In [8]:
!pip install xgboost


Collecting xgboost
  Downloading xgboost-3.0.2-py3-none-win_amd64.whl.metadata (2.1 kB)
Downloading xgboost-3.0.2-py3-none-win_amd64.whl (150.0 MB)
   ---------------------------------------- 0.0/150.0 MB ? eta -:--:--
   ---------------------------------------- 1.0/150.0 MB 7.2 MB/s eta 0:00:21
   ---------------------------------------- 1.8/150.0 MB 4.8 MB/s eta 0:00:31
    --------------------------------------- 2.6/150.0 MB 4.3 MB/s eta 0:00:35
    --------------------------------------- 3.4/150.0 MB 4.4 MB/s eta 0:00:34
   - -------------------------------------- 4.2/150.0 MB 4.3 MB/s eta 0:00:35
   - -------------------------------------- 5.0/150.0 MB 4.1 MB/s eta 0:00:36
   - -------------------------------------- 5.8/150.0 MB 4.1 MB/s eta 0:00:35
   - -------------------------------------- 6.8/150.0 MB 4.1 MB/s eta 0:00:35
   -- ------------------------------------- 7.6/150.0 MB 4.1 MB/s eta 0:00:35
   -- ------------------------------------- 8.4/150.0 MB 4.1 MB/s eta 0:00:35
 

In [9]:
import pandas as pd
import numpy as np
from sklearn.preprocessing import LabelEncoder, StandardScaler
from sklearn.model_selection import cross_val_score
from xgboost import XGBRegressor
import warnings
warnings.filterwarnings("ignore")

In [None]:
train_df = pd.read_csv('train.csv')
test_df = pd.read_csv('test.csv')
full_df = pd.concat([train_df.drop('SalePrice', axis=1), test_df], axis=0).reset_index(drop=True)
y_train = np.log1p(train_df['SalePrice']) 
test_ids = test_df['Id']

In [14]:
none_cols = ['Alley', 'BsmtQual', 'BsmtCond', 'BsmtExposure', 'BsmtFinType1', 'BsmtFinType2',
             'FireplaceQu', 'GarageType', 'GarageFinish', 'GarageQual', 'GarageCond',
             'PoolQC', 'Fence', 'MiscFeature', 'MasVnrType']
for col in none_cols:
    full_df[col] = full_df[col].fillna('None')
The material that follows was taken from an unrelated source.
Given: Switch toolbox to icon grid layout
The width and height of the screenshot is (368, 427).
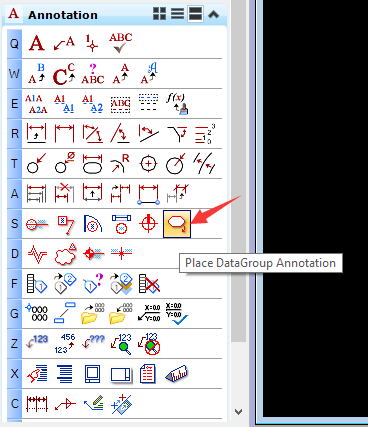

zero_cols = ['GarageYrBlt', 'GarageArea', 'GarageCars', 'BsmtFinSF1', 'BsmtFinSF2',
             'BsmtUnfSF', 'TotalBsmtSF', 'BsmtFullBath', 'BsmtHalfBath', 'MasVnrArea']
for col in zero_cols:
    full_df[col] = full_df[col].fillna(0)

mode_cols = ['MSZoning', 'KitchenQual', 'Exterior1st', 'Exterior2nd', 'SaleType',
             'Electrical', 'Functional', 'Utilities']
for col in mode_cols:
    full_df[col] = full_df[col].fillna(full_df[col].mode()[0])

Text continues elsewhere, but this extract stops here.